### WHAT YOU NEED TO DO
Starting with the first line of the records, write out each line exactly until you have included the line containing "Given: Toggle HTML source code view".
*** Opening SUPPLIED MATERIAL ***
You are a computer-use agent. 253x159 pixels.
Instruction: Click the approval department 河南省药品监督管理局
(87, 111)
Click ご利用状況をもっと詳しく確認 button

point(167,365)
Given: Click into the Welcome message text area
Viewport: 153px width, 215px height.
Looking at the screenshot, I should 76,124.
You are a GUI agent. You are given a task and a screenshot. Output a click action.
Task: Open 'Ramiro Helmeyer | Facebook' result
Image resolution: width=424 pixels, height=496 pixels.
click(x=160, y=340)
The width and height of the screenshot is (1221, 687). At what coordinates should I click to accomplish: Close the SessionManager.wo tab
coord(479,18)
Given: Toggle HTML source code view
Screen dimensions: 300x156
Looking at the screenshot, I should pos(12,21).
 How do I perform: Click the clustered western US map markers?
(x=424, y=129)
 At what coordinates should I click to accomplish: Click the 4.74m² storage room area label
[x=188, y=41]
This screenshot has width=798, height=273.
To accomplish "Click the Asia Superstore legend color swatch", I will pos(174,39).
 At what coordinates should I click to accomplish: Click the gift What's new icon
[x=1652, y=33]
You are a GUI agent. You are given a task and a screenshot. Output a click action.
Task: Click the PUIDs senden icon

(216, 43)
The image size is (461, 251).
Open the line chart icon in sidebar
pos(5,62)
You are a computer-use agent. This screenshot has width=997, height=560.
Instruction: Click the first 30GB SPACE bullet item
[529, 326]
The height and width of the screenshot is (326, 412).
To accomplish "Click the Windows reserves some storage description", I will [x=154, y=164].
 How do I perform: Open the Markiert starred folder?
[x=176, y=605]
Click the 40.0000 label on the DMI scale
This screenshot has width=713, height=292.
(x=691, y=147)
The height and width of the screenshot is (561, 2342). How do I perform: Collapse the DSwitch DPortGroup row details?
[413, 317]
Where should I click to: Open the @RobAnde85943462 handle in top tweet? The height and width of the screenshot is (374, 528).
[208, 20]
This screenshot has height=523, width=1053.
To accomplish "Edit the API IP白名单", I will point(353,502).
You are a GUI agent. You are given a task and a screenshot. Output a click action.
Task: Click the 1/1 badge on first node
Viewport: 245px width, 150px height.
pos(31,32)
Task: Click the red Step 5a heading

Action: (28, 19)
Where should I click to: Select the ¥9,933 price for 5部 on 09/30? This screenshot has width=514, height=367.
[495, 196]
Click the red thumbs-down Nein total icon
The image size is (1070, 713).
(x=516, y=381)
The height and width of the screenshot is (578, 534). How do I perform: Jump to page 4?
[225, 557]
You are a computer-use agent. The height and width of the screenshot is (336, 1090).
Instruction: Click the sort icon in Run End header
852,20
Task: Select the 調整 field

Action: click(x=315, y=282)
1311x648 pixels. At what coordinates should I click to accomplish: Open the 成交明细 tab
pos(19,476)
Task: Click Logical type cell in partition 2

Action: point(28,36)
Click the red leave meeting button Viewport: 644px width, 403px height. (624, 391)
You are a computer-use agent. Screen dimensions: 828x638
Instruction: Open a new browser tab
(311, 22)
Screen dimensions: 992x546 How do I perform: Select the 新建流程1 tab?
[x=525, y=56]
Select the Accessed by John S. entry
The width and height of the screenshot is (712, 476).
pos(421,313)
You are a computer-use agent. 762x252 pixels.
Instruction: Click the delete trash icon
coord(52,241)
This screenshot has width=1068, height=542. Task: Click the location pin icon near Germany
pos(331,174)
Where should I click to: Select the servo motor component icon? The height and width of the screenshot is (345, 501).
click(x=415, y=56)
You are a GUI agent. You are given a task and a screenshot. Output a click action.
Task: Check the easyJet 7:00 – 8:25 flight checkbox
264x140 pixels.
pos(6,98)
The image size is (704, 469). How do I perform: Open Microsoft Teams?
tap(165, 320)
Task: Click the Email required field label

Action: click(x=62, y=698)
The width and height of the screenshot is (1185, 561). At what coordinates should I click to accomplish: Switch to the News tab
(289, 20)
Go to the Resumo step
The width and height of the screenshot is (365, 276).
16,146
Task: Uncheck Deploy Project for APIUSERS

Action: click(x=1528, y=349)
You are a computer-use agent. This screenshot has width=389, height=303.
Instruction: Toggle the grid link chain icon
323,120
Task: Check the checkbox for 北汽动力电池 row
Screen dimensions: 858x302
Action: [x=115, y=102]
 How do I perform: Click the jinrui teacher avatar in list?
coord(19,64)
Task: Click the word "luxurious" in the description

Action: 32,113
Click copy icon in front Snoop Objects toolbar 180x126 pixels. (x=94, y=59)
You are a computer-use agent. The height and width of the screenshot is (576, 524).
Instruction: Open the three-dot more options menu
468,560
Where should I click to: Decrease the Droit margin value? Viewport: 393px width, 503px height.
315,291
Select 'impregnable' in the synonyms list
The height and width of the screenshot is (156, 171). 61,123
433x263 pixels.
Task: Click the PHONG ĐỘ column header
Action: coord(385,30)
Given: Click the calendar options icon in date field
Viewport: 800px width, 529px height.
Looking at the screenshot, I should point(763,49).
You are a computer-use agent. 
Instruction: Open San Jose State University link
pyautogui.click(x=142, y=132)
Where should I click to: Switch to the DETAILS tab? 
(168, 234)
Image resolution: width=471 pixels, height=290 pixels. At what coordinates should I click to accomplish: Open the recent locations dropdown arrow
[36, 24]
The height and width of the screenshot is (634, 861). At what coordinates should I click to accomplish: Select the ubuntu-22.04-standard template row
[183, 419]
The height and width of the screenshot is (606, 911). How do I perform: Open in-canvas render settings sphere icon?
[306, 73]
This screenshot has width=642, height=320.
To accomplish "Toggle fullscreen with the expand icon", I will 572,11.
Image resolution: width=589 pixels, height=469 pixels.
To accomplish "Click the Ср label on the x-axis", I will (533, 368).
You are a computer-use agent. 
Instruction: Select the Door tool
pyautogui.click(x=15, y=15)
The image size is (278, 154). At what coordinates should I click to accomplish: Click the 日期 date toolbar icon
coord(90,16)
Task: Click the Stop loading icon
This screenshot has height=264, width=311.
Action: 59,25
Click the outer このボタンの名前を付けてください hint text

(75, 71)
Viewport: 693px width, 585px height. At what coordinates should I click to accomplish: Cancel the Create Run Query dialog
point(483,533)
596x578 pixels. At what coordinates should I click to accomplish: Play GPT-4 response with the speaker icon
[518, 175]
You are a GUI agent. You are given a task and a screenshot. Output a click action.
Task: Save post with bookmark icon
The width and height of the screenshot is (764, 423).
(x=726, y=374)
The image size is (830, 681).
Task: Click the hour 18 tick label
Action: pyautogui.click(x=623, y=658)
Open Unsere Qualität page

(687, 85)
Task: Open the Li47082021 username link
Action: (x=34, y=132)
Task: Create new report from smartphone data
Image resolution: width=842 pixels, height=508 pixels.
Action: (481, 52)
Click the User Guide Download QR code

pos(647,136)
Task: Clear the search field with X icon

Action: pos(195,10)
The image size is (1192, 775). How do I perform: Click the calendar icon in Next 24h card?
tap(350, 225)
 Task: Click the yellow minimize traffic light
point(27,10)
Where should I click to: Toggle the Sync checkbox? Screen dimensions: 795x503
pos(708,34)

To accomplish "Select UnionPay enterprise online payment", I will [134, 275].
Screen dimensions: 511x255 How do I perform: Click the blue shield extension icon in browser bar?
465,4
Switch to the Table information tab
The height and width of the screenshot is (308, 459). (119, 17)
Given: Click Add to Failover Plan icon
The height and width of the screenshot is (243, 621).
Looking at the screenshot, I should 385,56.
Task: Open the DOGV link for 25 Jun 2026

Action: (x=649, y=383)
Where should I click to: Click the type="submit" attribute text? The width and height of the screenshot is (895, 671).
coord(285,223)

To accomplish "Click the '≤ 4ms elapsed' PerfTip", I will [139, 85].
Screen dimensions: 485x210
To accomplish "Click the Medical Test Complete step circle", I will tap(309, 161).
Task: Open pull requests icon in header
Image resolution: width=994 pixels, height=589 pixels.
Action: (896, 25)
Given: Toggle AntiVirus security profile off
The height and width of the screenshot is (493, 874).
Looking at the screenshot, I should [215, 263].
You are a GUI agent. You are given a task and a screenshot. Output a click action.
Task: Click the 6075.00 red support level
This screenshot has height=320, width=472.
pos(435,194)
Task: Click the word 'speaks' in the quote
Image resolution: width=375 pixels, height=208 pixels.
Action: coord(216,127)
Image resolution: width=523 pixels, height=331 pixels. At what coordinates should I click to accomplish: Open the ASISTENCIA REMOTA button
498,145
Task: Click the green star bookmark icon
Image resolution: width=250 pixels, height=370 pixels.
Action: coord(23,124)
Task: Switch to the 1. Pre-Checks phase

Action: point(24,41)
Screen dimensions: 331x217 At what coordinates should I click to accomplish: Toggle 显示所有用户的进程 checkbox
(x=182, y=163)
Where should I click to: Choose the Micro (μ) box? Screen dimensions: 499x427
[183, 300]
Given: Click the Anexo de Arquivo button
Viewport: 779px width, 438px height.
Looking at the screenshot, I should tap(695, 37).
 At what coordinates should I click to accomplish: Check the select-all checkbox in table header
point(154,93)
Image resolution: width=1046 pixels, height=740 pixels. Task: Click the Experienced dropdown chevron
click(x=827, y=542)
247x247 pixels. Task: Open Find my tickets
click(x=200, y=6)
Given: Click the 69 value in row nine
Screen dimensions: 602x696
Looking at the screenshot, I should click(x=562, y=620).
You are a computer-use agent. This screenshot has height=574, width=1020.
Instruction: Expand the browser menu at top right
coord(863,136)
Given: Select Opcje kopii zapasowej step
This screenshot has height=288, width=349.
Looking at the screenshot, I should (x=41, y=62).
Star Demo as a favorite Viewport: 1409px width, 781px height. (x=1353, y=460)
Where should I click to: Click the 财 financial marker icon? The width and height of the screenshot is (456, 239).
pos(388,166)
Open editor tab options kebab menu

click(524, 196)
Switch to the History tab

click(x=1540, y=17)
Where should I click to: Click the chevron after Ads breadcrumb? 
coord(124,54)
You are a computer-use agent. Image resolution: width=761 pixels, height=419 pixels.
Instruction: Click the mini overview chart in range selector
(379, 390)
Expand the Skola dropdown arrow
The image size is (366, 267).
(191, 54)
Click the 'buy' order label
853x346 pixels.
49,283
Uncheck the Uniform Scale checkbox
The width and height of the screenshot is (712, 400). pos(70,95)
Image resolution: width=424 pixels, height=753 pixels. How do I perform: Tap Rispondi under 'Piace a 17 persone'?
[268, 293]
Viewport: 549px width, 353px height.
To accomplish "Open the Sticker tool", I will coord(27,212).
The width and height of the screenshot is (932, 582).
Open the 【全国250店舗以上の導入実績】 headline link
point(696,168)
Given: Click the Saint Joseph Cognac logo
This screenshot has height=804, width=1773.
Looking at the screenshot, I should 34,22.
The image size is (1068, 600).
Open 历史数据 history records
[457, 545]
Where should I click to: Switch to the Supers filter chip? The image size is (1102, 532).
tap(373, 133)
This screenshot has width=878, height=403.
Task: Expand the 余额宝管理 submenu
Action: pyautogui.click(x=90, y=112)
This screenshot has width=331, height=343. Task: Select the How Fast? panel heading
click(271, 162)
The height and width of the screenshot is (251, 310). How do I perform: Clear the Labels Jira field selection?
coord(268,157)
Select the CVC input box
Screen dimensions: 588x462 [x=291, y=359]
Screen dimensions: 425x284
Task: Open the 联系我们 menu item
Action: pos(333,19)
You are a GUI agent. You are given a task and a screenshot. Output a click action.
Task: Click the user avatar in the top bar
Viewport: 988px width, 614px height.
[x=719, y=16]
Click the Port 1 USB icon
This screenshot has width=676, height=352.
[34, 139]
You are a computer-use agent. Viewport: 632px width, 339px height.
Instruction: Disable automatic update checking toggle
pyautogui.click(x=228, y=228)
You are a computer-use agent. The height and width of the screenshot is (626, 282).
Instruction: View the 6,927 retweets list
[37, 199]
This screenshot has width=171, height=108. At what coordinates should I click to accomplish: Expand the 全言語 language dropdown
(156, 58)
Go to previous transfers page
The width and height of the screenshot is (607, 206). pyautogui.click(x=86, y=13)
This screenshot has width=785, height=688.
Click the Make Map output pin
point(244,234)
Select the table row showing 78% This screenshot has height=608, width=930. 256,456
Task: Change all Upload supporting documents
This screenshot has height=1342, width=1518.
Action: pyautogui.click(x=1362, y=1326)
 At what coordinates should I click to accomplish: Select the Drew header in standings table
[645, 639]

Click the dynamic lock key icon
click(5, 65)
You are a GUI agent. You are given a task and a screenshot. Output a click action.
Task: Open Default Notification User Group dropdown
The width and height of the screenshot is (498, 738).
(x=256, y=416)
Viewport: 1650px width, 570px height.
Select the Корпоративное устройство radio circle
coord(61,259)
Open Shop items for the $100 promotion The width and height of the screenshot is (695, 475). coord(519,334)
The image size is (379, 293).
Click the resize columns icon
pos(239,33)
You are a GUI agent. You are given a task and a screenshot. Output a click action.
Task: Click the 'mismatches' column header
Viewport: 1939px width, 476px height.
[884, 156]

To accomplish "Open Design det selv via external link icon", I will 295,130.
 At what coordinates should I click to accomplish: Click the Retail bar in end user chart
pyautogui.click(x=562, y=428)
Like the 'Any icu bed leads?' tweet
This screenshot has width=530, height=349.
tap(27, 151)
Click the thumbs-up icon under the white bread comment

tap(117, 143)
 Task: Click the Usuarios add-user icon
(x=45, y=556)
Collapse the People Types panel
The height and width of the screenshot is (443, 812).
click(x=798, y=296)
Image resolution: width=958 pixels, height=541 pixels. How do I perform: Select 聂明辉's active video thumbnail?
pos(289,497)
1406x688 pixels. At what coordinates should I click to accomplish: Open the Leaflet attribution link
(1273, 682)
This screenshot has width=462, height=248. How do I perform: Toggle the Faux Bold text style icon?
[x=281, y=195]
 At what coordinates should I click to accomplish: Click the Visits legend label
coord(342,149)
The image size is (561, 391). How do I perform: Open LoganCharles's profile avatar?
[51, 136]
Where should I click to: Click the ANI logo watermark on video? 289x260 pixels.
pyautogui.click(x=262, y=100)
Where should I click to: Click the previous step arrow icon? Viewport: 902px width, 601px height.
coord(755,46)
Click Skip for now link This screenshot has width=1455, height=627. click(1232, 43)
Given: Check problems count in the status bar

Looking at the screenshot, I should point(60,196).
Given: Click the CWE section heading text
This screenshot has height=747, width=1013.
*** Closing SUPPLIED MATERIAL ***
### WRITTEN RESPONSE
You are a computer-use agent. 253x159 pixels.
Instruction: Click the approval department 河南省药品监督管理局
(87, 111)
Click ご利用状況をもっと詳しく確認 button

point(167,365)
Given: Click into the Welcome message text area
Viewport: 153px width, 215px height.
Looking at the screenshot, I should 76,124.
You are a GUI agent. You are given a task and a screenshot. Output a click action.
Task: Open 'Ramiro Helmeyer | Facebook' result
Image resolution: width=424 pixels, height=496 pixels.
click(x=160, y=340)
The width and height of the screenshot is (1221, 687). At what coordinates should I click to accomplish: Close the SessionManager.wo tab
coord(479,18)
Given: Toggle HTML source code view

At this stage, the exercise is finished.